I know how you feel. You’re tired of trying. On some days you feel like you’re ready to give up. But before you walk away from what you once hoped would last forever, let me share with you something that might spare you future regret.  

After 28 years of marriage and nearly 20 years counseling and coaching other couples who were ready to give up, I’ve learned that there are certain phrases or “reasons” that one or both spouses will cite for why a marriage is crumbling. Yet these reasons are often ones that one or both parties later realized were workable. 

Here are those phrases, which I now call “5 Bad Reasons for Leaving Your Marriage”: 

1. “You don’t meet my emotional needs.”  

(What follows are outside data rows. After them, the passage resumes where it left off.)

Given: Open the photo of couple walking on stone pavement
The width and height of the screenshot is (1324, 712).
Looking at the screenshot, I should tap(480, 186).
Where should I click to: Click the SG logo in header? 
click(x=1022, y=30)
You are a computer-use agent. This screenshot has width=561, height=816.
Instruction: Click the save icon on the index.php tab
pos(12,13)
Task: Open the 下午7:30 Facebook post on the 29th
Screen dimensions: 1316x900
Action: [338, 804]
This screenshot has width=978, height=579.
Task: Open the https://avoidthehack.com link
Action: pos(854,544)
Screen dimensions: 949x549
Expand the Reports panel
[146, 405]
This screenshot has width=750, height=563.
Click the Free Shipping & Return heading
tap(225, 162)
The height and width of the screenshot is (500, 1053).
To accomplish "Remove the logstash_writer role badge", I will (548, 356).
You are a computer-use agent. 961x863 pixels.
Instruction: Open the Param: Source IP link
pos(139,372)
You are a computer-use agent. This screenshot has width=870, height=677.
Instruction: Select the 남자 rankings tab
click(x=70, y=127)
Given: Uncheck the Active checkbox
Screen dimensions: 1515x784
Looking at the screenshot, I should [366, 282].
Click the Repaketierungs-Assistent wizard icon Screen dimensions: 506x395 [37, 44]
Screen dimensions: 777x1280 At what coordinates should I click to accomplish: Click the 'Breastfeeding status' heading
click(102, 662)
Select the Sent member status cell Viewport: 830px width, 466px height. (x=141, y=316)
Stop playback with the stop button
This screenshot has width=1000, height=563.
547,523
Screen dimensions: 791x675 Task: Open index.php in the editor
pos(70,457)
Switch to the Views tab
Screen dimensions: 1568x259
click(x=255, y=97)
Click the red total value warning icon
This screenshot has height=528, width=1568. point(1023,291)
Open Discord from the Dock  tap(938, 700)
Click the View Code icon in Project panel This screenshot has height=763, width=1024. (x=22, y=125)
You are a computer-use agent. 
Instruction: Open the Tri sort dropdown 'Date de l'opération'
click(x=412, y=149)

You and I might not say it this way, but we sure think it. And the truth is our spouse can never meet our emotional needs. That tank can only be filled by God. If you leave your marriage thinking someone else out there can fulfill you more and give your life meaning and meet your every need, you’ll be sorely disappointed – again.  For more than 20 years, I’ve been taking women to Isaiah 54:5 to reflect on God’s words through the prophet Isaiah: “For your husband is your Maker, Whose name is the Lord of hosts…” And through my book, Letting God Meet Your Emotional Needs, I’ve been showing them how to look to God as their spiritual husband to meet their needs for security, fulfillment, communication, a sense of purpose, and so on. As you look to God as your primary source of fulfillment, you are freeing up your spouse, emotionally, to do the best he can with a much lighter load. I can't tell you how many women I’ve shared this with who now wish they had known and practiced this principle of looking to God to be their “spiritual husband” before they left their marriages. 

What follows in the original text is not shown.